Abstract Recurrent pregnancy loss (RPL) is a serious pregnancy disease caused by a variety of factors. Obstetric antiphospholipid syndrome (OAPS) is the most prevalent treatable cause of RPL. Although some RPL patients do not meet the diagnosis of OAPS, they may benefit from the standard treatment of OAPS. However, the diagnosis and treatment of these patients are controversial. To evaluate the value of “non-criteria” antiphospholipid antibodies (aPLs) in RPL patients, and to assess whether RPL patients with “criteria”/ “non-criteria” aPL positivity could benefit from treatment with low-molecular-weight heparin (LMWH) and low-dose aspirin (LDA), we profiled five “criteria” and ten “non-criteria” aPLs, namely LA, aCL IgG/M, aβ2GPI IgG/M, aPS/PT IgG/M, aANXA5, aANXA2, aVIM, aβ2GPI-D1, aPE, aPI IgG/M, aPS IgG, in 11 OAPS, 65 “non-criteria” OAPS (NOAPS), 31 OAPS carrier, 90 connective tissue disease-RPL (CTD-RPL), 75 unexplained RPL (URPL), 45 thrombotic APS (TAPS) patients, and 81 healthy controls (HCs). Our results showed that aPS/PT IgG/M, aANXA5, aANXA2, aVIM, aβ2GPI-D1, aPE, aPI IgG/M, and aPS IgG were associated with RPL. We found that aPS/PT IgG was positively correlated with the number of “criteria” aPL positivity in APS patients.

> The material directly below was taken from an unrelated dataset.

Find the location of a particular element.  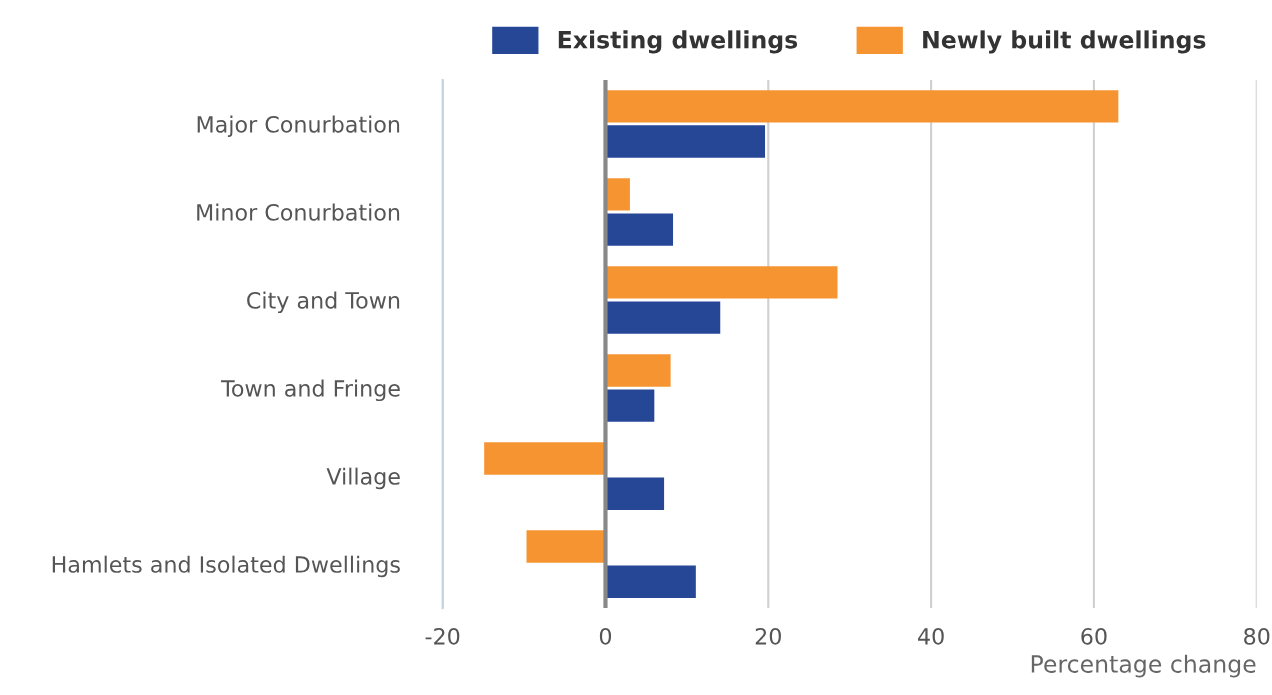

x-tick-label: 40 is located at coordinates (931, 636).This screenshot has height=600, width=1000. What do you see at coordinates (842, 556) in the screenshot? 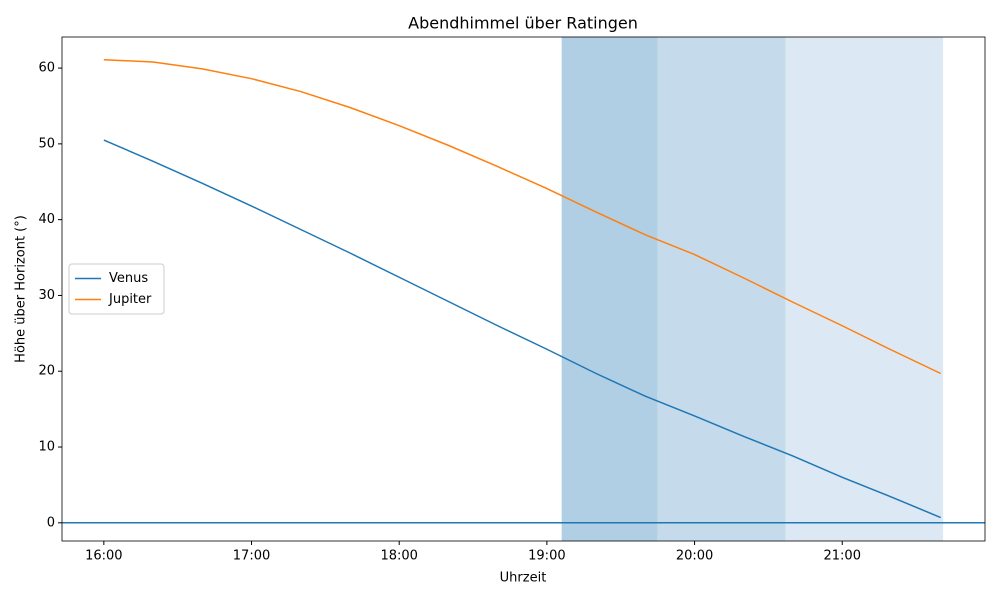
I see `x-tick-label: 21:00` at bounding box center [842, 556].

Importantly, “non-criteria” aPL-positive RPL patients could benefit from the treatment with LMWH and LDA. Combined aPE, aANXA2, aVIM, and aβ2GPI-D1 could distinguish OAPS, NOAPS, OAPS carrier, CTD-RPL, and URPL group from HCs. Our study demonstrates the utility of “non-criteria” aPLs in identifying RPL women with clinical features of OAPS, which is expected to provide tailored treatment management for RPL patients and ultimately improve obstetric outcomes.